PF.tv: What do you hope people will take away from the talk?

EB: Two things:

  • Purely functional programming is about more than referential transparency (that is, given the same inputs, functions always return the same outputs). We should only consider a function pure if it's guaranteed to produce a result for all possible inputs.

  • Expressive type systems allow us to define models for safe, machine checkable, correct, concurrent programs which are guaranteed to be free of deadlock and race conditions.

PF.tv: What concepts do you recommend people be familiar with to maximize their experience with the talk?

EB: Some familiarity with Haskell or Idris syntax will be very useful. It'll also be good to know what is generally understood by a "pure" function, and by the concept of "total function", though I will explain both in the talk.

PF.tv: What resources are available for people who want to study up before the talk?
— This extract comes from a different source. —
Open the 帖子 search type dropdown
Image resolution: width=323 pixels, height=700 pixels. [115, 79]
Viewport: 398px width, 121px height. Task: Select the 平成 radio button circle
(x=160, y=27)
EB: You can find out more about Idris, and documentation including a tutorial. The example I'll be presenting in the talk is covered in depth in Chapter 11 of the forthcoming book, Type-driven Development in Idris. You can get an early access version (including that chapter!). All the code is freely available from there too.

PF.tv: Where can people follow you online?
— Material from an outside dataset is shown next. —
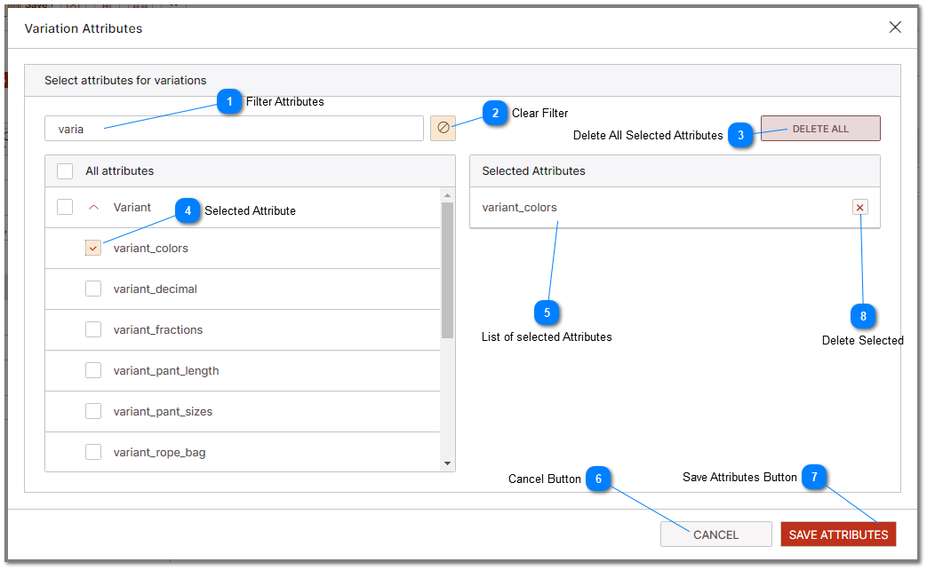Enable the All attributes checkbox
This screenshot has width=927, height=570.
(x=64, y=170)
EB: I'm [@edwinbrady]Twitter on Twitter, and you can also find me on the #idris irc channel on irc.freenode.net, as edwinb.

PF.tv: Are there any projects you'd like people to be aware of? How can people help out?

EB: Mostly, I'd like people to know about the Idris programming language so that they can contribute programs and libraries. It's primarily a research language but that's only because most of the developers at the moment are academics. There's no reason why it can't become a practical language for everyday software development, given an efficient compiler and good library support.

PF.tv: Where do you see the state of functional programming in 10 years?

EB: Concurrent, parallel and distributed computing are certainly not going to go away. Functional programming is already pretty go od at these, but I expect it'll only get better, and I hope the prospect of robust and secure distributed systems will attract more people.

Also, given that I'm interested in type systems, correctness, and total functional programming, I hope that we'll have learned to use types even more effectively in 10 years time and that we really will be closer to being able to say "It type checks! Ship it!" with a straight face.

PF.tv: If functional programming were a superhero, what superpower would it have?

EB: This is tricky because most superpowers involve unleashing side effects on the outside world. Pure functional programming, at least, is about describing and reasoning about effects rather than doing them. So I suppose that means its superpower is Omniscience: if you look at the type of a purely functional program you should know exactly what's going on!

Or does that even mean that its superpower is to control everyone else's superpower?